Дабы кто-либо не подумал, что фрагмент из «Рождения трагедии» является некоего рода случайным сигналом, заметим, что в завершающем периоде маниакального творчества Ницше, в «Ecce Homo», имеется любопытное возвращение к раннему пониманию им фигуры Гамлета. В разделе «Почему я так умен», сразу же за короткой репризой, в которой вновь говорится об убежденности Ницше в том, что неверно названный «Юлий Цезарь» является лучшей пьесой Шекспира, Ницше пишет:
Я не знаю более разрывающего душу чтения, чем Шекспир: что должен выстрадать человек, чтобы почувствовать необходимость стать шутом! — Понимают ли Гамлета? Не сомнение, а несомненность есть то, что сводит с ума... Но для этого надо быть глубоким, надо быть бездною, философом, чтобы так чувствовать... Мы все боимся истины...** 10
Заимствуя излюбленное «коровье» слово у Ницше, скажем, что этот пассаж заслуживает тщательного пережевывания. Звуча эхом к пространному фрагменту из «Рождения трагедии», опыт Гамлета определяется не сомнением, но несомненностью. Не в том дело, что Гамлет не знает, но в том, что он страдает от преизбытка знания, полученного из его соприкосновения с дионисической пустотой. Именно несомненность в таком доступе к истине сводит Гамлета с ума.
В таком случае Гамлет — философ, создание глубин, тот, кто в страхе смотрит в бездну, но, тем не менее, ощущает себя обязанным смотреть и даже принужденным к этому. Что становится ясным из отрывка из «Ecce Homo»? То, что понимание Ницше «Гамлета» не меняется на протяжении всего времени его работы и это, вероятно, могло бы послужить подспорьем в реконструкции всего его творчества. Мы имеем в виду, что та бездна, которую Ницше находит в «Гамлете», это та же самая бездна, которую он находит в себе. Вопрос «понимают ли Гамлета?» — это тот же самый вопрос, который он непрестанно задает себе в своей последней работе, особенно на тех заключительных неистовых страницах «Ecce Homo», что завершаются словами, почти последними словами Ницше в жизни: «Поняли ли меня? — Дионис против Распятого»*** 11.

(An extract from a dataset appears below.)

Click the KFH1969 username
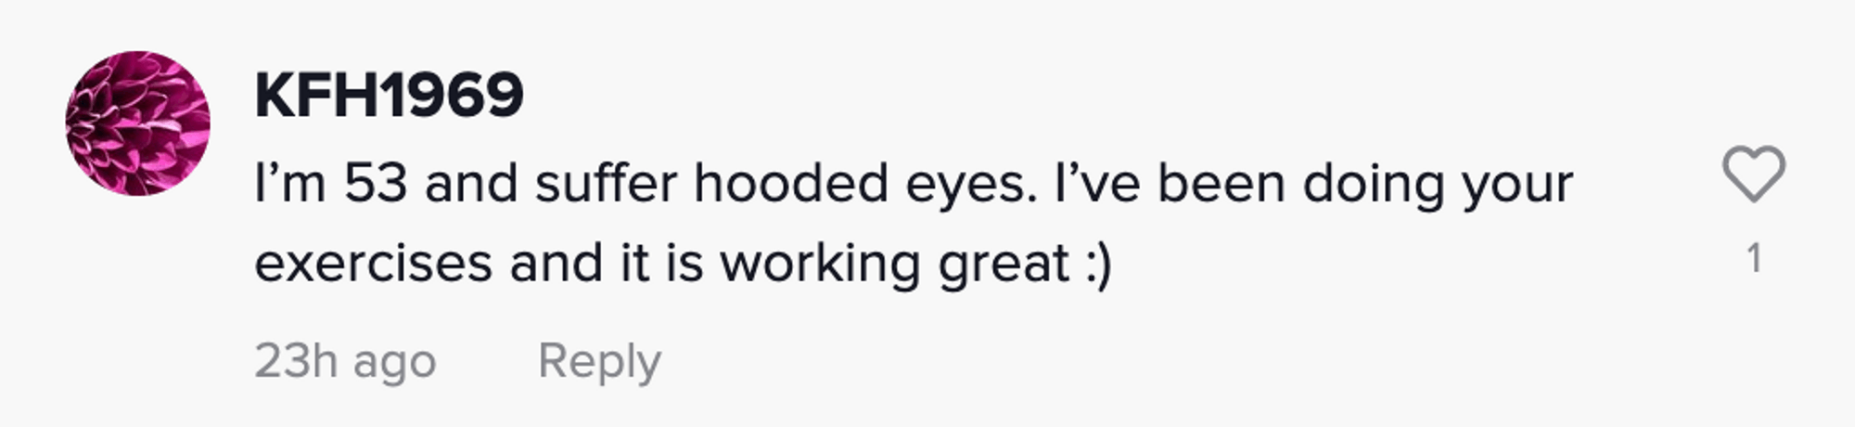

Чтобы выставить интерпретацию Ницше «Гамлета» против него же самого в том, что мы могли бы назвать «опытом самокритики»12, позволительно сказать: мы не знаем более разрывающего душу чтения, чем Ницше. Что должен был он выстрадать, чтобы почувствовать необходимость стать шутом до такой степени? Не стоит ли нам поразмыслить о том, отождествляет ли себя дионисический Ницше с Гамлетом в противоположность распятому Христу? Не могли ли меланхолия и мизантропия, которые Ницше находит у Гамлета, быть той бездной, что он распознает в себе? Не мог бы океанический отлив отрицания, которому невозможно сопротивляться, на глубины утягивать Ницше, с его направленным в противоположную сторону упорным притязанием на утверждение, и угрожать покрыть его с головой и утопить?
Ницше, как и Гамлет, — человек, который знает слишком много. И здесь отвращение могло бы выступать гамлетизированным ответом существованию, которым Ницше постоянно давится: «Отвращение к человеку было всегда моей величайшей опасностью»**** 13. Может быть, это объясняет безумное кривляние Ницше, подобное тому, что проглядывает в написании такой автобиографии, как «Ecce Homo», с ее приличествующими мании величия заголовками глав «Почему я так мудр», «Почему я так умен», «Почему я пишу такие хорошие книги» и «Почему являюсь я роком». Серьезен ли Ницше? Пожалуй, единственная вещь, которую остается сделать после всматривания в бездну страдания, заключается в том, чтобы стать шутом. Мы все боимся истины.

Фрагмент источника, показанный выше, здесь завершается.